◆ WORK INSTRUCTION: Print every entry exactly once more, omitting each picture.

◆ SOURCE DATA:
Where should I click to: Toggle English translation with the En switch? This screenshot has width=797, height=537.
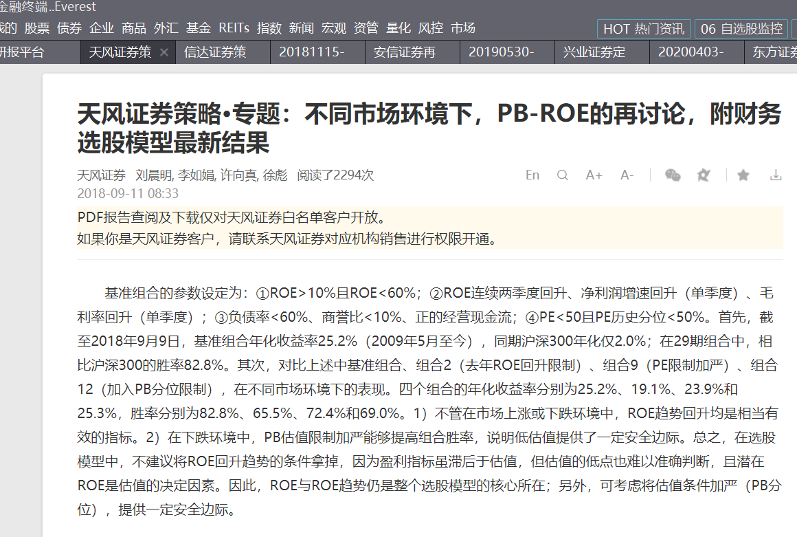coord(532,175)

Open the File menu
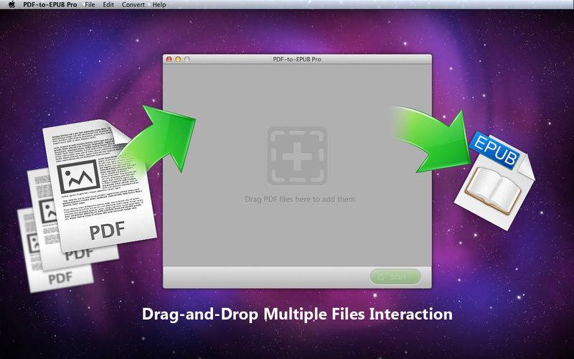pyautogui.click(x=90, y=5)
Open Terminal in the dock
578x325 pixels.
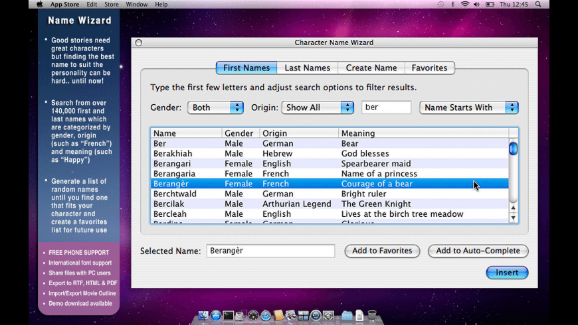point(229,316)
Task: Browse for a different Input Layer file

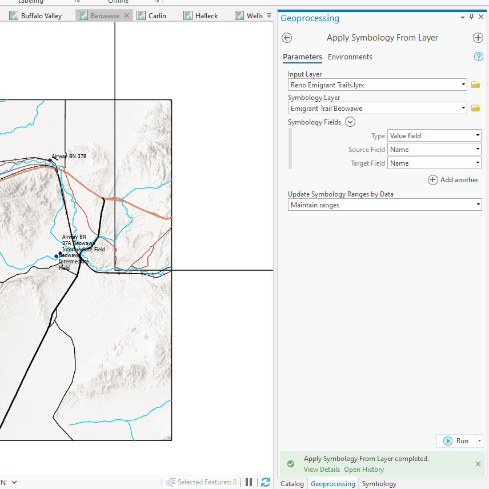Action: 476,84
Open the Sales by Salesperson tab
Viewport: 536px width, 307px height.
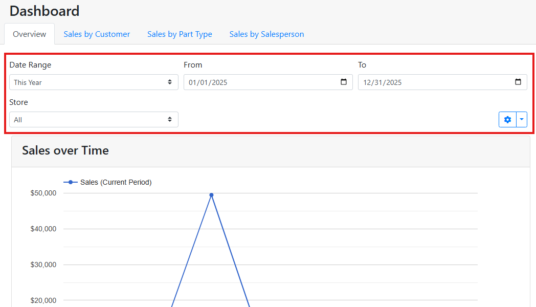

◆ SOLUTION FOR THIS TASK:
Where should I click to: Toggle English translation with the En switch? This screenshot has width=797, height=537.
coord(532,175)

Open the File menu
pyautogui.click(x=90, y=5)
Open Terminal in the dock
578x325 pixels.
point(229,316)
Task: Browse for a different Input Layer file

Action: 476,84
Open the Sales by Salesperson tab
Viewport: 536px width, 307px height.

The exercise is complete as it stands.